Tuesday, February 2, 2010

What's on your desk?

Yesterday I got my daily e-mail of news headlines from the world of communications and in it was a list of items that colleagues nationwide have on their desks. (We communications professionals need some daily crazy news to survive.) There were green sequined bats, a bottle of tequila and margarita mix, Dwight Schrute bobbleheads and even a pair of squirrel underpants (huh?).

See, anything goes on your desk at work. Whereas, there is no place for a purple fuzzy gorilla on my living room coffee table. Problem is, the whole article reminded me of what is NOT on my desk. Mainly, this:

My desk is lacking an N*Sync bobblehead and I am not happy about it.
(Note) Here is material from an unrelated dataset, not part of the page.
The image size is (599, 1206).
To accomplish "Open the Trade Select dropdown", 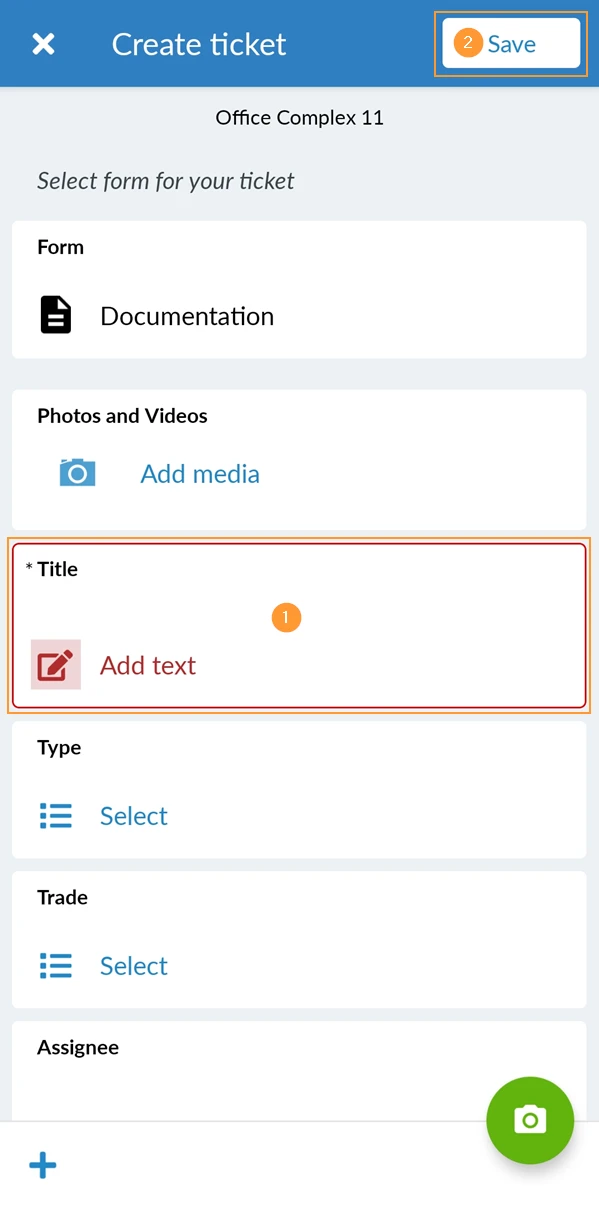I will 134,966.
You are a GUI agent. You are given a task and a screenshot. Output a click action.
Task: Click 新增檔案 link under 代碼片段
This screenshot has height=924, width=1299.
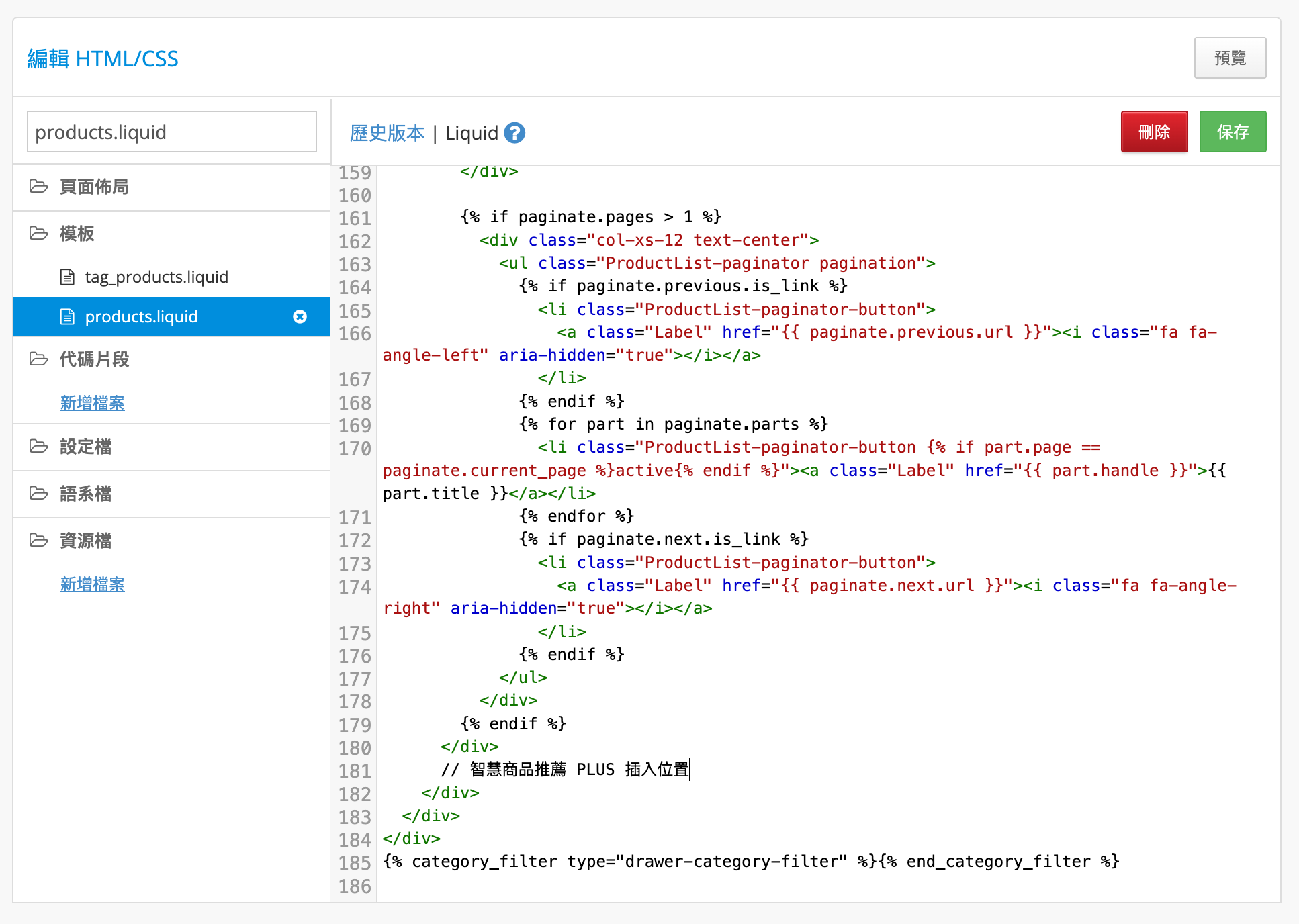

At my office holiday party in December, we had an intense white elephant gift exchange (it involved lots of reindeer, bowling and yelling). I couldn't care less about the white elephant gifts until I unwrapped this beloved bobblehead. (I know! Who on earth would give that away as a white elephant gift?! Turns out, it was someone who already had an identical bobblehead at home.) Anyway, GAME ON!!!

Team Blitzen (my team) started fighting hard for this prize. A war broke out with Team Prancer and, needless to say, it was not a happy ending for Blitzen. I have assured the new owner of the bobblehead that he'd better watch his back. What's worse is that it now sits next to a UND Sioux hockey bobblehead on his desk. (I'm sorry, but JC Chasez would never cheer for UND.) Not even a fair trade deal--my pig with the light-up snout (a gift during swine flu season last fall) for his bobblehead--would suffice.

How does this whole episode make me feel? Well, I think N*Sync says it best. It’s Tearin’ Up My Heart. I Want You Back little bobblehead…No Strings Attached. I need to come up with a plan, so Bye Bye Bye for now. (Go ahead, insert eye roll here. But I am still awaiting their reunion!)